Management of symptomatic tetralogy of Fallot in the first year of life

Abstract

The surgical management of symptomatic tetralogy of Fallot in infants is debatable. The question of total correction versus palliation and the type of palliative procedure remain controversial. During the past 4 years, 30 infants, aged 1 day to 12 months (mean 5.6 months) with symptomatic tetralogy of Fallot underwent either total correction (21 infants) or palliation by relieving the pulmonary stenosis with a right ventricular outflow tract patch (nine infants). The ratio of diameter of the right pulmonary artery to diameter of the ascending aorta (PA/Ao ratio) was calculated from the anteroposterior cineangiogram of all patients.

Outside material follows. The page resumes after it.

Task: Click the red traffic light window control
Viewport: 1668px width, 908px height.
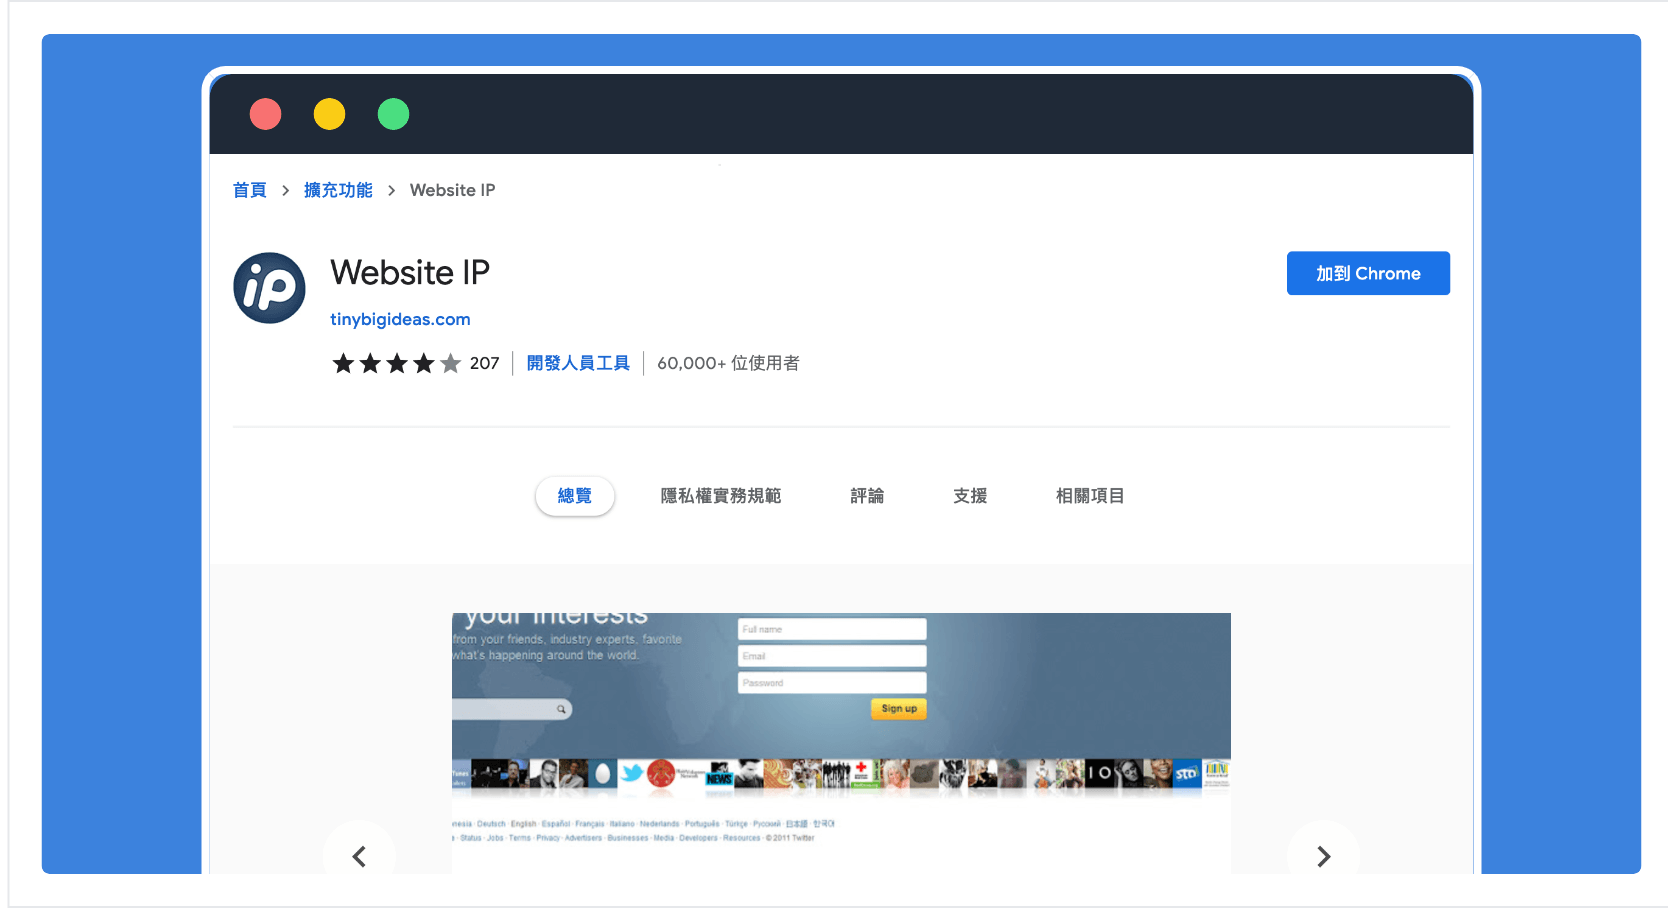Action: point(265,114)
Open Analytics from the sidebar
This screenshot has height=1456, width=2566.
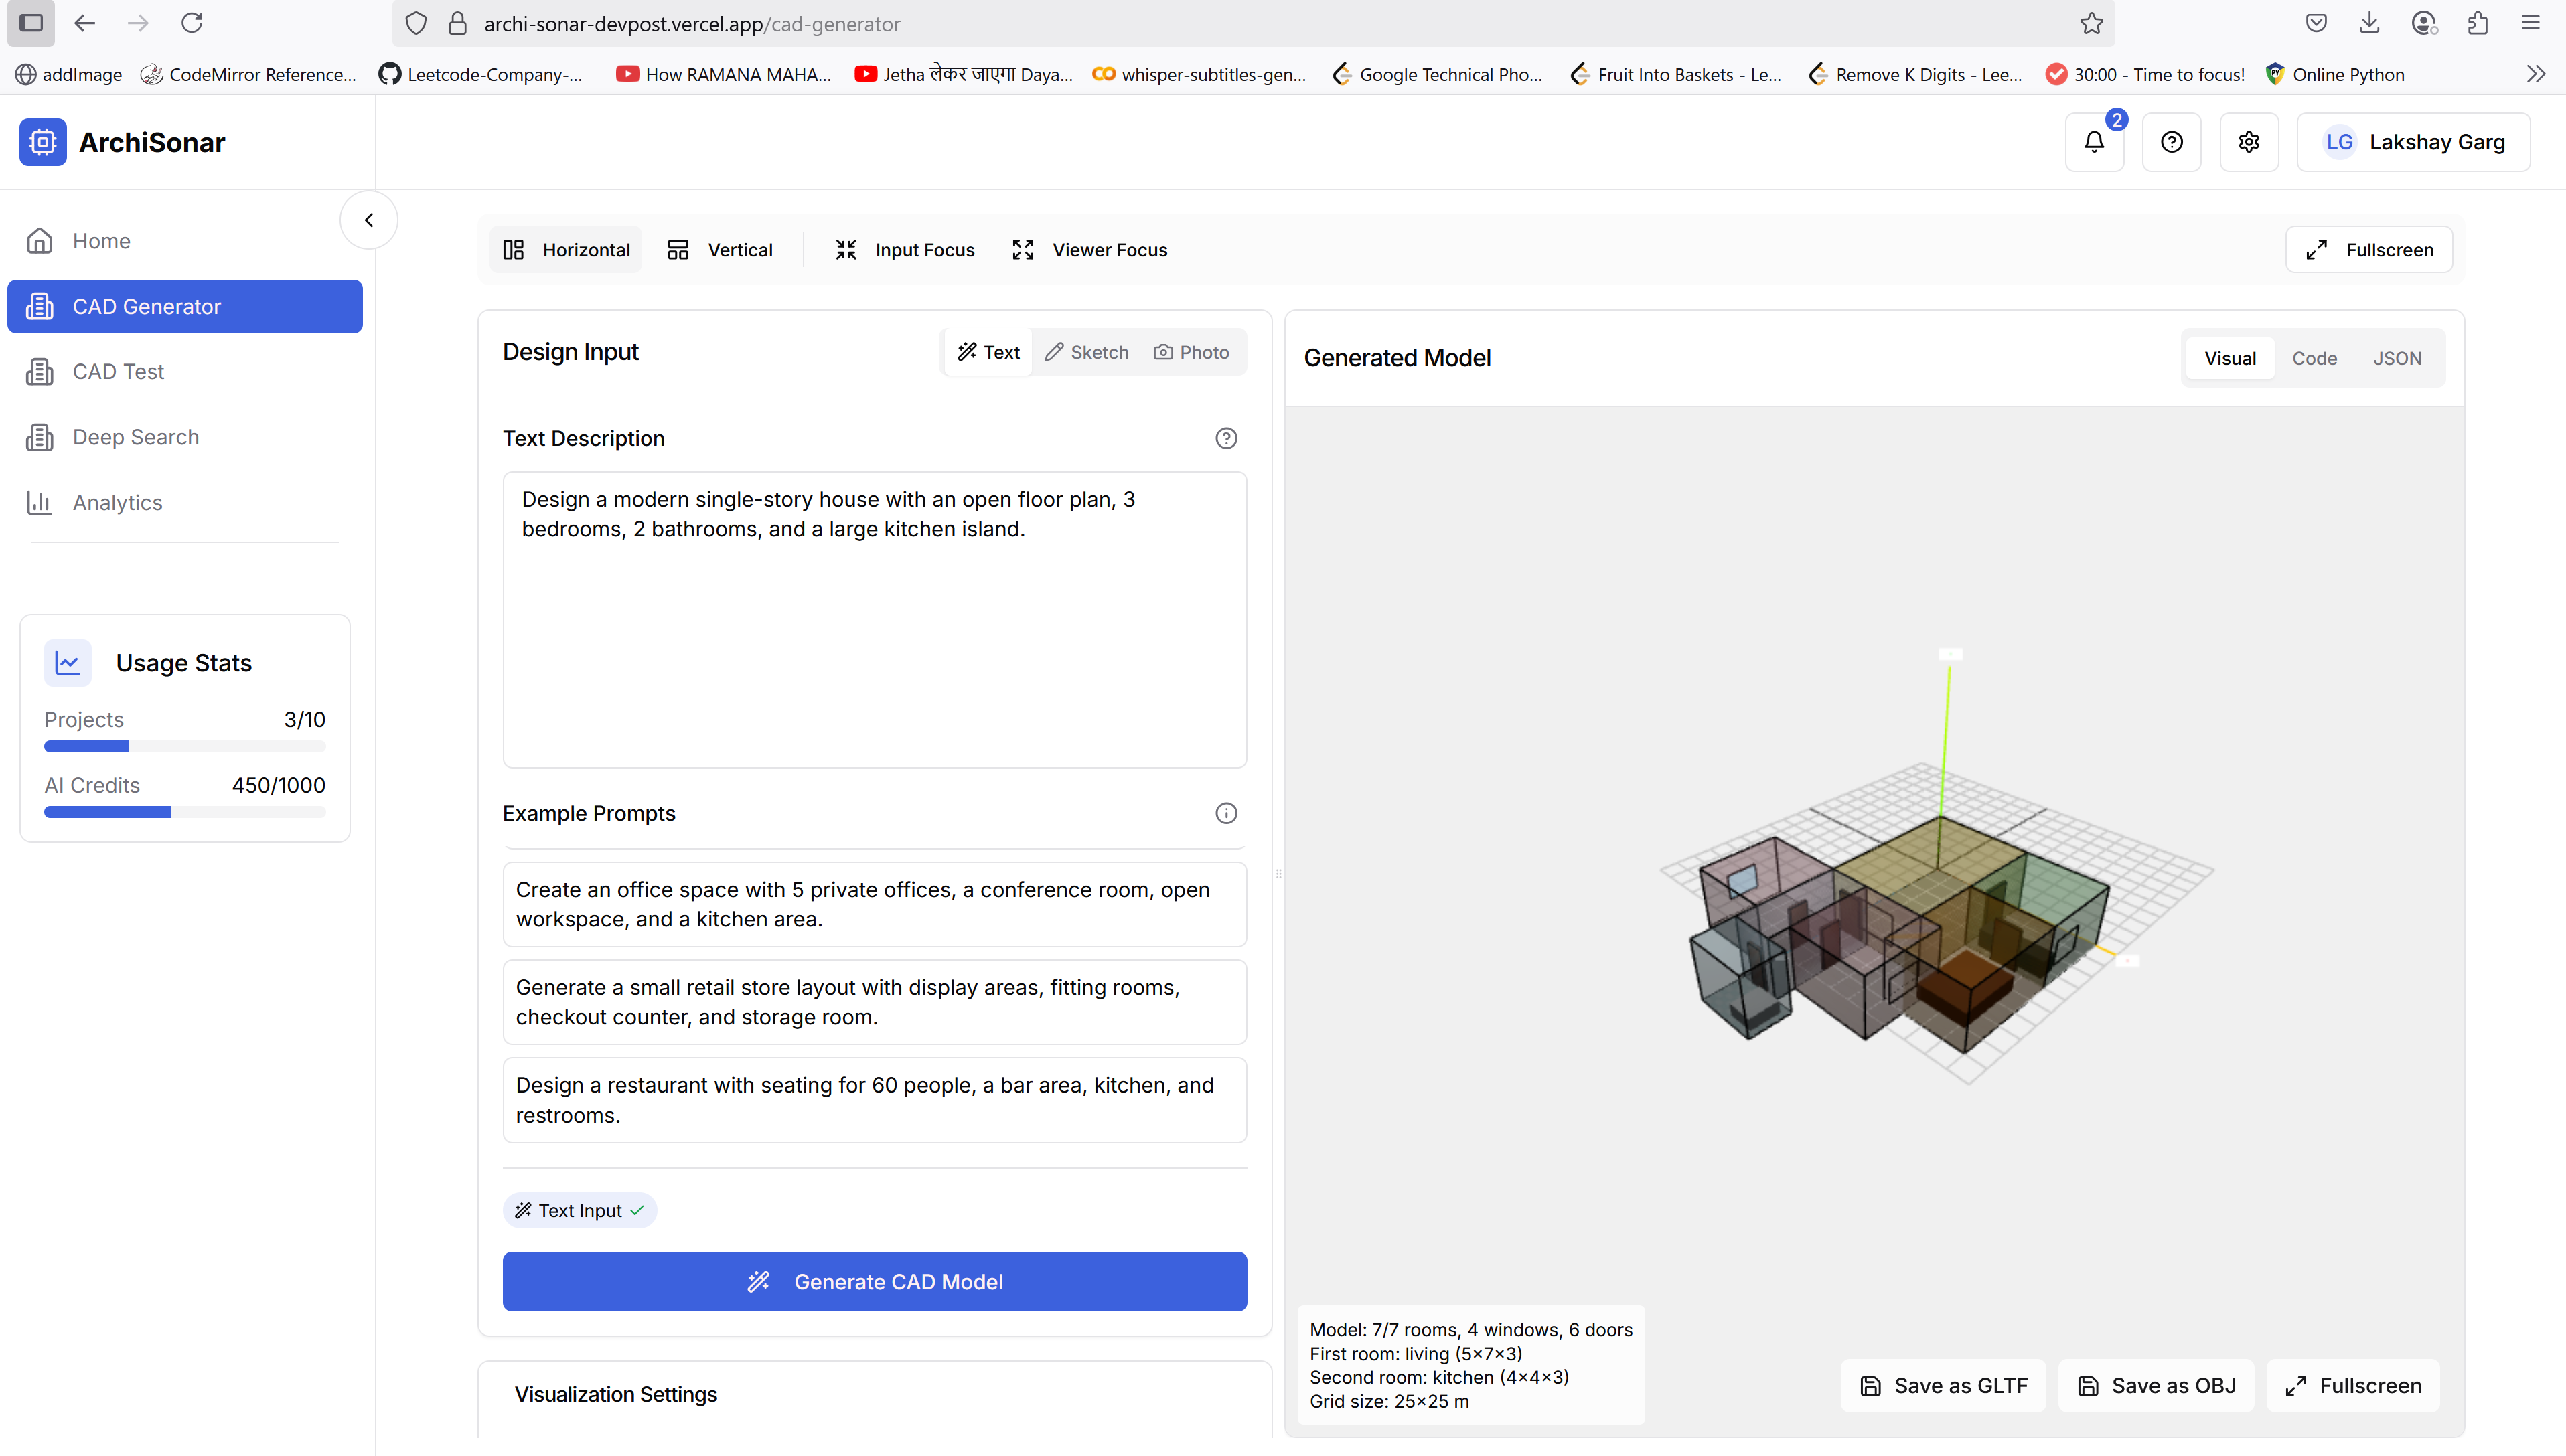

There were three operative deaths in the total correction group; two of these occurred in infants with PA/Ao ratios less than 0.3. One death occurred in the 19 patients undergoing total correction with PA/Ao ratios greater than 0.3 (mortality rate 5.3%). All nine infants undergoing right ventricular outflow tract patching had PA/Ao ratios less than 0.3, and one operative death occurred in this group. Four patients who had right ventricular outflow tract patching have had repeat cardiac catheterization 2 to 15 months postoperatively. All four have shown symmetrical enlargement of the pulmonary arterial tree and significant increases in their PA/Ao ratios.